Ya, dibalik sederet kesuksesannya di dunia fashion, buah hati Hari Alexander dan Amie Indriati yang keturunan Tionghoa ini juga menjadi aktivis sosial yang dimulai pada tahun 2002 silam dengan mendirikan Wisma Kasih Bunda berkolaborasi dengan RS St. Elizabeth Semarang untuk penderita Hydrocephalus yang kurang mampu.

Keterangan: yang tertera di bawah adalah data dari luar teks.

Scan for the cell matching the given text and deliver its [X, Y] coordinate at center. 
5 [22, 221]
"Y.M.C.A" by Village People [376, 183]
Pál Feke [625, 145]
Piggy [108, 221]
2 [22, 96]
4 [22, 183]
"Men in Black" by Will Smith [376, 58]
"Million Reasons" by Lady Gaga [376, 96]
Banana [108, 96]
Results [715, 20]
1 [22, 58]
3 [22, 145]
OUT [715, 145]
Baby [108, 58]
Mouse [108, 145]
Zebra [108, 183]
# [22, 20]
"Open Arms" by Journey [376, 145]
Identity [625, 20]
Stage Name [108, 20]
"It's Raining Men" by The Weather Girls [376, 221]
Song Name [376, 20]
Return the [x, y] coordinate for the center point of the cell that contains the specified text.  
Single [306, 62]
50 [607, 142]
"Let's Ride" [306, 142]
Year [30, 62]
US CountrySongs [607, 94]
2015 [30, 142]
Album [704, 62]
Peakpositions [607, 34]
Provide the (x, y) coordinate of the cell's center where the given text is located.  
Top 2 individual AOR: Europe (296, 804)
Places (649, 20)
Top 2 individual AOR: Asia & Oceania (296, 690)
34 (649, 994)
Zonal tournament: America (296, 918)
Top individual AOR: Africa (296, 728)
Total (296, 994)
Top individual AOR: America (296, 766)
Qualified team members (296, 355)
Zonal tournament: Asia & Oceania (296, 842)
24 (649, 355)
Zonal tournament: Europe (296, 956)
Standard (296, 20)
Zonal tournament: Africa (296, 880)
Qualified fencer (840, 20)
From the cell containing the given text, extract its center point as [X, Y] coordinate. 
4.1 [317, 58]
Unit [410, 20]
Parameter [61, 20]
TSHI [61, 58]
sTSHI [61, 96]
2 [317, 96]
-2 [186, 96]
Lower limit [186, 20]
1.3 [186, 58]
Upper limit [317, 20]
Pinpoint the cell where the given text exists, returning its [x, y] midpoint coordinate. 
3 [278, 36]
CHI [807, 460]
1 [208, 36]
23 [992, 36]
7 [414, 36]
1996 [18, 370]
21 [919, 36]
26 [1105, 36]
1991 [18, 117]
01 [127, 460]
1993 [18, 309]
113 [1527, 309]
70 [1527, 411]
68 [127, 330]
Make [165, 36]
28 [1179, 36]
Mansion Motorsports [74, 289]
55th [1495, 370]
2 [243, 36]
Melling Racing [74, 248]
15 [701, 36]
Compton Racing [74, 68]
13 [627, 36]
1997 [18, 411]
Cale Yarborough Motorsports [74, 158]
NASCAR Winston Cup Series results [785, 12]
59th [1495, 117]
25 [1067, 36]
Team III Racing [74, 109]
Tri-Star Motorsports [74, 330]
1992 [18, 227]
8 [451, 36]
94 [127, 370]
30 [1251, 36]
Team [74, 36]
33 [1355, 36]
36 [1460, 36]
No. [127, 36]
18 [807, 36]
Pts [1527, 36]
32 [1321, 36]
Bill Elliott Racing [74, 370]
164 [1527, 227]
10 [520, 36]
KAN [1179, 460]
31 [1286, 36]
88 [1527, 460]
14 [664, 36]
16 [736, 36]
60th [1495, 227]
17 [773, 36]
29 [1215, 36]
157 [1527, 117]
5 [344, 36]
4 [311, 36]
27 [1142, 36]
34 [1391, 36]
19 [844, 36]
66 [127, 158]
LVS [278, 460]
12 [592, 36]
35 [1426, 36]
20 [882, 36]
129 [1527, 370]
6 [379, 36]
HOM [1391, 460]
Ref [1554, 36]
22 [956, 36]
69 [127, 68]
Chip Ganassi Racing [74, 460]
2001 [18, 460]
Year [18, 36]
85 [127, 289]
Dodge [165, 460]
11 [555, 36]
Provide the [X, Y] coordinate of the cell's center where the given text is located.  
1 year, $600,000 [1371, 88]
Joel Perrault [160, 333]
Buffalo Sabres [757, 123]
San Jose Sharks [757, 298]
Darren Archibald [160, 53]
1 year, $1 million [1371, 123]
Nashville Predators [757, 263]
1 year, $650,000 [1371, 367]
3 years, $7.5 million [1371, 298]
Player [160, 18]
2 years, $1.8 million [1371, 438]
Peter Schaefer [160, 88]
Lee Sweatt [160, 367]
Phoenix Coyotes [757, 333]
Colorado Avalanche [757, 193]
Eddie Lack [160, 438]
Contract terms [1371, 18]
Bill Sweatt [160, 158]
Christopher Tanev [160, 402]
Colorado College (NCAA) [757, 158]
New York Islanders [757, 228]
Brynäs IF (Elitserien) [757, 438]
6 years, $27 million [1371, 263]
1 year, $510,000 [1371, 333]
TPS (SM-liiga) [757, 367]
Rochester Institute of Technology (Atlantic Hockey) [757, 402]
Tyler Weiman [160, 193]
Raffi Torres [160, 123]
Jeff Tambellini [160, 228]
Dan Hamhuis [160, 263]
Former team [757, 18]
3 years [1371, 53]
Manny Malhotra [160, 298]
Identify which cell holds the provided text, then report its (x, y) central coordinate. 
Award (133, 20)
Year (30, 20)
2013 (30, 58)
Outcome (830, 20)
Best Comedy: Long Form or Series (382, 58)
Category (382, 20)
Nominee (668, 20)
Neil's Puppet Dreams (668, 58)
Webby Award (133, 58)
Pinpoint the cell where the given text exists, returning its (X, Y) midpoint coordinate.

Berikutnya, lewat Yayasan Anne Avantie, wanita energik ini, juga membantu kaum difabel dan berekebutuhan khusus kursi roda, walker, kruk dan juga tongkat untuk para tuna netra. "Lewat kiprah saya memberikan bantuan kepada yang membutuhkan merupakan salah satu upaya saya berupaya memanusiakan manusia dengan jalan yang manusiawi. Kami terus akan ber bagi, ini bukan janji, tapi komitmen kami, ” ujar Anne Avantie ketiga membagi-bagi kursi roda di gelaran Cap Go Meh dan HUT Boen Hian Tong pada awal Maret lalu.

Terhitung mulai tahun 2005, banyak juga  penderita Astreni Ani, Tumor, Labiopalataschisis, Bibir Sumbing dan penderita cacat lainnya yang datang untuk mendapatkan pertolongan ke Yayasan Anne Avantie.

Selain itu, Anne Avantie juga banyak menggelar berbagai  pelatihan dan workshop ketrampilan dan kewirausahaan untuk berbagai kalangan, mulai dari pelajar, penjahit, hingga ibu rumah tangga. Selain aktif mengadakan program subsidi silang dan pelatihan gratis, Anne juga sering diminta untuk menjadi nara sumber  berbagai acara.Pada tahun 2004, 2005, dan 2008, Ibu Negara, Ny Any Bambang Yudhoyono memberikan penghargaan "Kartini Award" kepada Anne.

Wanita yang memiliki nama asli Sianne Avantie ini  menikah dengan Yoseph Henry memiliki 3 orang anak, yaitu Intan Avantie, Ernest Christoga Susilo dan Ian Tadio Christoga Susilo. Menariknya lagi, selain sebagai aktivis sosial, Anne Avantie juga memiliki kiprah dan kontribusi dalam mengembangkan industri kecil di Indonesia. Pada tahun 2008 Menteri Negara Pemberdayaan Perempuan Republik Indonesia, Meutia Hatta menganugerahi penghargaan  penghargaan kepada Anne sebagai ‘Wanita Indonesia Bisa’ atau ‘Indonesian Woman Able’.